In free-market countries, allowing workers to become shareholders often enhances their productivity. In the East, however, it has triggered a bankruptcy game; employees intentionally reduce their productivity so that the stock will become cheaper. So do managers who want to or are required to buy stock, and even foreign firms that are engaging in joint ventures with state-owned ones.
Some Hungarian firms used bonuses to enhance productivity, but for several reasons this approach has proven unsuccessful. First of all, the money was distributed equally, and not on the basis of merit. Besides, managers sometimes withheld a part of the bonus fund to pay workers for special services. The ensuing secret negotiations often led to suspicions and resentments.
Individual Performance Evaluations
Eastern European employees hate written performance records because they remind them of former secret police methods. Besides, at least in Hungary, the evaluations are manipulated. For example, a retiring person might be given a better grade so that he will receive a higher pension. This is even explained to the other workers, who willingly go along with the deception.
In Hungary, the interest rate has exceeded the inflation rate, and has even gone up to 35%. Although this did lead to an increase in domestic savings, the deposits remained inactive and little money has been available for investment. Besides, in order to stimulate imports the government has refrained from adjusting the foreign currency exchange rate to current inflation levels. Foreign firms have been taking advantage of this situation by depositing large amounts of money in Hungary and collecting the interest on them. Thus, although the Hungarian balance of payments is statistically excellent, the level of investment is low.

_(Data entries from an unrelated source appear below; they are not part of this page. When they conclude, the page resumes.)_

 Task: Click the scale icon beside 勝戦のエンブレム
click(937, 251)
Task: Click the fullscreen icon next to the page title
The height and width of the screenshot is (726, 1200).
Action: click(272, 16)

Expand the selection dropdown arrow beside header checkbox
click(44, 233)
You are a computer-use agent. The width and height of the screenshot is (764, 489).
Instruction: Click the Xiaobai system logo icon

Nonproductive “service” industry
Although some new businesses have emerged in Eastern Europe, a large proportion of them are in the service sector. It is more profitable to move goods back and forth than to produce them, and besides service enterprises do not require much investment. Therefore the development of the economies in the former Soviet Block has been rather lopsided. The transformation from Communism to a free-market economy in Eastern Europe is an unprecedented situation. Various “surefire” survival strategies that have been tried out have unfortunately proven unsuccessful. Policy makers and business planners must understand the reasons for these failures if they are to adapt effective measures.
That is the challenge for the future.